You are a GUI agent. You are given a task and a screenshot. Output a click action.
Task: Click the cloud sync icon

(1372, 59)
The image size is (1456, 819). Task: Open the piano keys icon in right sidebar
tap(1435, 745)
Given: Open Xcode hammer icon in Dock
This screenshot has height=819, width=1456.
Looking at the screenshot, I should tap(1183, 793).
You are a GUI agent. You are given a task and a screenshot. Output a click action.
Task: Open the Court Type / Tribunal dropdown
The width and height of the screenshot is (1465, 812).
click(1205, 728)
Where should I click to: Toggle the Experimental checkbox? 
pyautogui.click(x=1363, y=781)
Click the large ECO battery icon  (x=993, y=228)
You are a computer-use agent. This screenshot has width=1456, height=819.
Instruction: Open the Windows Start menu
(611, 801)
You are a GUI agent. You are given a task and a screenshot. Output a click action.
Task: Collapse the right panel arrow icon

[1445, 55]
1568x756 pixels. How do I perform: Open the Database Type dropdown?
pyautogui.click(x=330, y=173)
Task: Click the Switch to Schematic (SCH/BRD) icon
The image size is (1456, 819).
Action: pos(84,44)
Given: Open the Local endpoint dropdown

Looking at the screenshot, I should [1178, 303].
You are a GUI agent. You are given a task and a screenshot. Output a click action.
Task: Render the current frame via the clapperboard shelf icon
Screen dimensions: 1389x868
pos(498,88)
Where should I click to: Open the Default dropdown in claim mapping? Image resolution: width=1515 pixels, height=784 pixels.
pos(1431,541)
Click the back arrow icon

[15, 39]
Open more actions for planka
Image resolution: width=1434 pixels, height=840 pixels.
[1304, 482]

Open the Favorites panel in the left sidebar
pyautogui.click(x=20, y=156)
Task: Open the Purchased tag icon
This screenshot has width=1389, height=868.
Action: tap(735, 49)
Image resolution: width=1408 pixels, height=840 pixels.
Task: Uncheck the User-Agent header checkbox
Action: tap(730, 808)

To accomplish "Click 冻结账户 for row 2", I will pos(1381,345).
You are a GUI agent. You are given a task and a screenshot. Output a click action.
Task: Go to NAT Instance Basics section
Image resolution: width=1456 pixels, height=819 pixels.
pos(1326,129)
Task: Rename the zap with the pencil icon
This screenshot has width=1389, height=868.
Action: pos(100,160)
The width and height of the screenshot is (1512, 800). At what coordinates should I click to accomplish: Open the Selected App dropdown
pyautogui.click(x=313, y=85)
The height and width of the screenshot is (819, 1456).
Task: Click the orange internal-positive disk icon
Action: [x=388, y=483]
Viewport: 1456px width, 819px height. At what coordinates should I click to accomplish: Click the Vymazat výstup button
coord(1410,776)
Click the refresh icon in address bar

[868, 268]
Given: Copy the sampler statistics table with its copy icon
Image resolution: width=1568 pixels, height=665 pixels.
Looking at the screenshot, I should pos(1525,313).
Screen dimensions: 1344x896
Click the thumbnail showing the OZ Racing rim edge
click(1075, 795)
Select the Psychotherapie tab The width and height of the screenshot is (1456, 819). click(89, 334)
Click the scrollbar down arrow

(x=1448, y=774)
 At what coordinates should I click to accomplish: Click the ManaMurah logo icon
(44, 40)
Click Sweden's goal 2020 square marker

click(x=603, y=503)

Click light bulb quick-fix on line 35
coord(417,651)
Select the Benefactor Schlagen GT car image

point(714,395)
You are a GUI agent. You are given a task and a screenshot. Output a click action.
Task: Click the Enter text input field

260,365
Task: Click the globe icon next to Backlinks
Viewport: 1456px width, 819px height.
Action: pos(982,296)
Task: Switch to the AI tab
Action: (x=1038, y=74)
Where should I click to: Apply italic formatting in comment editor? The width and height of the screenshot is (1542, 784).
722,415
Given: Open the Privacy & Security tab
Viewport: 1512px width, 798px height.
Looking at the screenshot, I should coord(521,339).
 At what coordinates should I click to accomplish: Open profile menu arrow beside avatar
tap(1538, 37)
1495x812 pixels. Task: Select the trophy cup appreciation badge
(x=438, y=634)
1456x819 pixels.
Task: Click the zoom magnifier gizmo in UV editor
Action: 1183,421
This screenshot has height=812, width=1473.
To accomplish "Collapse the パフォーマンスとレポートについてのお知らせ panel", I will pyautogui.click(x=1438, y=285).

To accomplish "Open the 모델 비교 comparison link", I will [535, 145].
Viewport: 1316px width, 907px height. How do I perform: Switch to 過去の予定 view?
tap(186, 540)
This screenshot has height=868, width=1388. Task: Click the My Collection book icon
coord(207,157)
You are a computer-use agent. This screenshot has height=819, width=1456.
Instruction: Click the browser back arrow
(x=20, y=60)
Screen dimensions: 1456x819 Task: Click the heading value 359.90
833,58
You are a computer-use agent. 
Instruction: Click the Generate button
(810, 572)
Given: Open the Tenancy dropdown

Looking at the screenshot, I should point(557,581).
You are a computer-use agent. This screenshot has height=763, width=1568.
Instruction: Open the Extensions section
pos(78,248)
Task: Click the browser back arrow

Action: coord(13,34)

» PROMPT
Return all of the material verbatim, with no line left out.

» SOLUTION
You are a GUI agent. You are given a task and a screenshot. Output a click action.
Task: Click the cloud sync icon

(1372, 59)
The image size is (1456, 819). Task: Open the piano keys icon in right sidebar
tap(1435, 745)
Given: Open Xcode hammer icon in Dock
This screenshot has height=819, width=1456.
Looking at the screenshot, I should tap(1183, 793).
You are a GUI agent. You are given a task and a screenshot. Output a click action.
Task: Open the Court Type / Tribunal dropdown
The width and height of the screenshot is (1465, 812).
click(1205, 728)
Where should I click to: Toggle the Experimental checkbox? 
pyautogui.click(x=1363, y=781)
Click the large ECO battery icon  (x=993, y=228)
You are a computer-use agent. This screenshot has width=1456, height=819.
Instruction: Open the Windows Start menu
(611, 801)
You are a GUI agent. You are given a task and a screenshot. Output a click action.
Task: Collapse the right panel arrow icon

[1445, 55]
1568x756 pixels. How do I perform: Open the Database Type dropdown?
pyautogui.click(x=330, y=173)
Task: Click the Switch to Schematic (SCH/BRD) icon
The image size is (1456, 819).
Action: pos(84,44)
Given: Open the Local endpoint dropdown

Looking at the screenshot, I should [1178, 303].
You are a GUI agent. You are given a task and a screenshot. Output a click action.
Task: Render the current frame via the clapperboard shelf icon
Screen dimensions: 1389x868
pos(498,88)
Where should I click to: Open the Default dropdown in claim mapping? Image resolution: width=1515 pixels, height=784 pixels.
pos(1431,541)
Click the back arrow icon

[15, 39]
Open more actions for planka
Image resolution: width=1434 pixels, height=840 pixels.
[1304, 482]

Open the Favorites panel in the left sidebar
pyautogui.click(x=20, y=156)
Task: Open the Purchased tag icon
This screenshot has width=1389, height=868.
Action: tap(735, 49)
Image resolution: width=1408 pixels, height=840 pixels.
Task: Uncheck the User-Agent header checkbox
Action: tap(730, 808)

To accomplish "Click 冻结账户 for row 2", I will pos(1381,345).
You are a GUI agent. You are given a task and a screenshot. Output a click action.
Task: Go to NAT Instance Basics section
Image resolution: width=1456 pixels, height=819 pixels.
pos(1326,129)
Task: Rename the zap with the pencil icon
This screenshot has width=1389, height=868.
Action: pos(100,160)
The width and height of the screenshot is (1512, 800). At what coordinates should I click to accomplish: Open the Selected App dropdown
pyautogui.click(x=313, y=85)
The height and width of the screenshot is (819, 1456).
Task: Click the orange internal-positive disk icon
Action: [x=388, y=483]
Viewport: 1456px width, 819px height. At what coordinates should I click to accomplish: Click the Vymazat výstup button
coord(1410,776)
Click the refresh icon in address bar

[868, 268]
Given: Copy the sampler statistics table with its copy icon
Image resolution: width=1568 pixels, height=665 pixels.
Looking at the screenshot, I should pos(1525,313).
Screen dimensions: 1344x896
Click the thumbnail showing the OZ Racing rim edge
click(1075, 795)
Select the Psychotherapie tab The width and height of the screenshot is (1456, 819). click(89, 334)
Click the scrollbar down arrow

(x=1448, y=774)
 At what coordinates should I click to accomplish: Click the ManaMurah logo icon
(44, 40)
Click Sweden's goal 2020 square marker

click(x=603, y=503)

Click light bulb quick-fix on line 35
coord(417,651)
Select the Benefactor Schlagen GT car image

point(714,395)
You are a GUI agent. You are given a task and a screenshot. Output a click action.
Task: Click the Enter text input field

260,365
Task: Click the globe icon next to Backlinks
Viewport: 1456px width, 819px height.
Action: pos(982,296)
Task: Switch to the AI tab
Action: (x=1038, y=74)
Where should I click to: Apply italic formatting in comment editor? The width and height of the screenshot is (1542, 784).
722,415
Given: Open the Privacy & Security tab
Viewport: 1512px width, 798px height.
Looking at the screenshot, I should coord(521,339).
 At what coordinates should I click to accomplish: Open profile menu arrow beside avatar
tap(1538, 37)
1495x812 pixels. Task: Select the trophy cup appreciation badge
(x=438, y=634)
1456x819 pixels.
Task: Click the zoom magnifier gizmo in UV editor
Action: 1183,421
This screenshot has height=812, width=1473.
To accomplish "Collapse the パフォーマンスとレポートについてのお知らせ panel", I will pyautogui.click(x=1438, y=285).

To accomplish "Open the 모델 비교 comparison link", I will [535, 145].
Viewport: 1316px width, 907px height. How do I perform: Switch to 過去の予定 view?
tap(186, 540)
This screenshot has height=868, width=1388. Task: Click the My Collection book icon
coord(207,157)
You are a computer-use agent. This screenshot has height=819, width=1456.
Instruction: Click the browser back arrow
(x=20, y=60)
Screen dimensions: 1456x819 Task: Click the heading value 359.90
833,58
You are a computer-use agent. 
Instruction: Click the Generate button
(810, 572)
Given: Open the Tenancy dropdown

Looking at the screenshot, I should point(557,581).
You are a computer-use agent. This screenshot has height=763, width=1568.
Instruction: Open the Extensions section
pos(78,248)
Task: Click the browser back arrow

Action: coord(13,34)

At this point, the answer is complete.